---------- TEKST

W prasie pojawiła się sucha informacja: Iker Casillas opuszcza Real Madryt i przechodzi do FC Porto.
Tymczasem tenże nius niesie w sobie dramatycznie szerszą treść i oznacza ostateczny upadek koncepcji, według której piłkarz może całą karierę spędzić w jednym klubie. Młody Casillias zadebiutował w I drużynie Realu 12 września 1999 roku w wieku zaledwie 18 lat. I utkwił od tej pory w jego bramce na wydawałoby się już na stałe. Kibice przyjmowali za pewnik, że skończy karierę tam, gdzie ją rozpoczął. Okazało się, że jednak będzie inaczej.

--------------------

:: TREŚĆ ZADANIA ::
Zacytuj z tekstu o odejściu Ikera Casillasa z Realu Madryt fragment między słowami „W prasie pojawiła” a „jednak będzie inaczej.”, łącznie z nimi.

---------- MATERIAŁ

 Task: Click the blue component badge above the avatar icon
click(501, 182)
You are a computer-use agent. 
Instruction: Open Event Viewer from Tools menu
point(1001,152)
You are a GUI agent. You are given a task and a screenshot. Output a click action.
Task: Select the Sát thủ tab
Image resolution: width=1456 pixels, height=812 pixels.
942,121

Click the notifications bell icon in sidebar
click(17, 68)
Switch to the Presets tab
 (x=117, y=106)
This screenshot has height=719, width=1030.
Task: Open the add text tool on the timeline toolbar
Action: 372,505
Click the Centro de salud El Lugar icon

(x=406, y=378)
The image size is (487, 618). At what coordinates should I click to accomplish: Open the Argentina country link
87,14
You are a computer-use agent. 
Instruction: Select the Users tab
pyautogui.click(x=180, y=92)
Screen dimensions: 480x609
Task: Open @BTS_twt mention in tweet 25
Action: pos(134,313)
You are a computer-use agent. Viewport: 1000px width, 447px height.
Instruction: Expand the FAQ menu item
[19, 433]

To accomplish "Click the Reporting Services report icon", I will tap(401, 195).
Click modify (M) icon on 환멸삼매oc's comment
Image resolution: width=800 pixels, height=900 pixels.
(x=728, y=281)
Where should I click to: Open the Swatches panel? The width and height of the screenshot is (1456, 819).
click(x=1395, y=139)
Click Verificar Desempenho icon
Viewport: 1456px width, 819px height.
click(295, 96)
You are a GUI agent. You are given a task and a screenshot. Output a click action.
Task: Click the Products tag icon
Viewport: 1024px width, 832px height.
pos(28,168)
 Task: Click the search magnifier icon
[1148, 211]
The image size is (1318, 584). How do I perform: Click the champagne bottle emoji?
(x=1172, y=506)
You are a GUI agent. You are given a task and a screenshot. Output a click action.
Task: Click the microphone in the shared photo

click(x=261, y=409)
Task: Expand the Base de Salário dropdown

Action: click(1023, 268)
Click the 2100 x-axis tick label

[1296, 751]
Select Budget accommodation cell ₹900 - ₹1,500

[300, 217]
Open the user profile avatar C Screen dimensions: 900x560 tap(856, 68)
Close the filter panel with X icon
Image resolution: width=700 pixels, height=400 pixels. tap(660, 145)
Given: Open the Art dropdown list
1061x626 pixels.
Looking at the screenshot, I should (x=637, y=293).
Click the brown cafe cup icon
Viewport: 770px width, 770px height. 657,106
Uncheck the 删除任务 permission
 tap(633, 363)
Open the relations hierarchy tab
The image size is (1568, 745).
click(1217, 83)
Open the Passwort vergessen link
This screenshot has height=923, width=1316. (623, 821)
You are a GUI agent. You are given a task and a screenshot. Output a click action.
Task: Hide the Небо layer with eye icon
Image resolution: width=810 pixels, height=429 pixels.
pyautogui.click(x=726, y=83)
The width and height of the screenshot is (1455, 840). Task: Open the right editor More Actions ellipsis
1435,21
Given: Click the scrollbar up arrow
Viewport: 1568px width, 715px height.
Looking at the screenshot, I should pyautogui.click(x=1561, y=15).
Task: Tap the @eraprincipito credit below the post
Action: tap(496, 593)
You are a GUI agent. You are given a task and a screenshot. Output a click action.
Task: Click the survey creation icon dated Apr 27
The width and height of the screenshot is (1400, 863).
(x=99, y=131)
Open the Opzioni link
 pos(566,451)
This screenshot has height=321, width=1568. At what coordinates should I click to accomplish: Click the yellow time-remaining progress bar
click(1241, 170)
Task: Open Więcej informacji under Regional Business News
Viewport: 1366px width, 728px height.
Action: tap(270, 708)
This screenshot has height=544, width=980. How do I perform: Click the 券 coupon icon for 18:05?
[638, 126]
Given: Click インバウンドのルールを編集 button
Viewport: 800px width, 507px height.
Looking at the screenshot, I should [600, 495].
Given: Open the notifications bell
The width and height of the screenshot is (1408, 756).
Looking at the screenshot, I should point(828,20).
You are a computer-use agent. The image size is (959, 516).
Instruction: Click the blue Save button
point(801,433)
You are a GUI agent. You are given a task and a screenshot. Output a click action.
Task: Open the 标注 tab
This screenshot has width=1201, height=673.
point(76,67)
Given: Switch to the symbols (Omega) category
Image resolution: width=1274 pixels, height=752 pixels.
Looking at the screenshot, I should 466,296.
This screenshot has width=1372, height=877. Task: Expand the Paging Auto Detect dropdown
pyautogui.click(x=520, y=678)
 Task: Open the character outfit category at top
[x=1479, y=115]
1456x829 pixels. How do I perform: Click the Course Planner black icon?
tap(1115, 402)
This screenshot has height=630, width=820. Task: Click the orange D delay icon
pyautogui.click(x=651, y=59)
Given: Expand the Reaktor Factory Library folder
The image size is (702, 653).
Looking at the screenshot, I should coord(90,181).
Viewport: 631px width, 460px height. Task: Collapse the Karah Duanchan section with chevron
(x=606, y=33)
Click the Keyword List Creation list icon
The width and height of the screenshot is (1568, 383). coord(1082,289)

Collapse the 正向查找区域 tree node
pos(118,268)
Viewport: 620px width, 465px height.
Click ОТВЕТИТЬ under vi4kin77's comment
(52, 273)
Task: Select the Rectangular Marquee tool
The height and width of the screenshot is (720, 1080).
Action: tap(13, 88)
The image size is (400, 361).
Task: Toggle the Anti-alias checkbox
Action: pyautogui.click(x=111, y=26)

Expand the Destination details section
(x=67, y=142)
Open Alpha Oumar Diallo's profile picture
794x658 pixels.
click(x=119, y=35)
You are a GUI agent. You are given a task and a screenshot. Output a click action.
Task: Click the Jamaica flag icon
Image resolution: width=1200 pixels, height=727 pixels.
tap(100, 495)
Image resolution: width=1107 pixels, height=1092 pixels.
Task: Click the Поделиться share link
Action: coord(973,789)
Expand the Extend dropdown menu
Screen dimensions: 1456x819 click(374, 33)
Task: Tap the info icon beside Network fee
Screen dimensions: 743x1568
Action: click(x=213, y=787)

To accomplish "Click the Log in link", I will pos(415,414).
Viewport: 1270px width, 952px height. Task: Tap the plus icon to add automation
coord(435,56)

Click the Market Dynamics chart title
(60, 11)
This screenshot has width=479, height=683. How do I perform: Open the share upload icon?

--------------------

:: ROZWIĄZANIE ZADANIA ::
W prasie pojawiła się sucha informacja: Iker Casillas opuszcza Real Madryt i przechodzi do FC Porto.
Tymczasem tenże nius niesie w sobie dramatycznie szerszą treść i oznacza ostateczny upadek koncepcji, według której piłkarz może całą karierę spędzić w jednym klubie. Młody Casillias zadebiutował w I drużynie Realu 12 września 1999 roku w wieku zaledwie 18 lat. I utkwił od tej pory w jego bramce na wydawałoby się już na stałe. Kibice przyjmowali za pewnik, że skończy karierę tam, gdzie ją rozpoczął. Okazało się, że jednak będzie inaczej.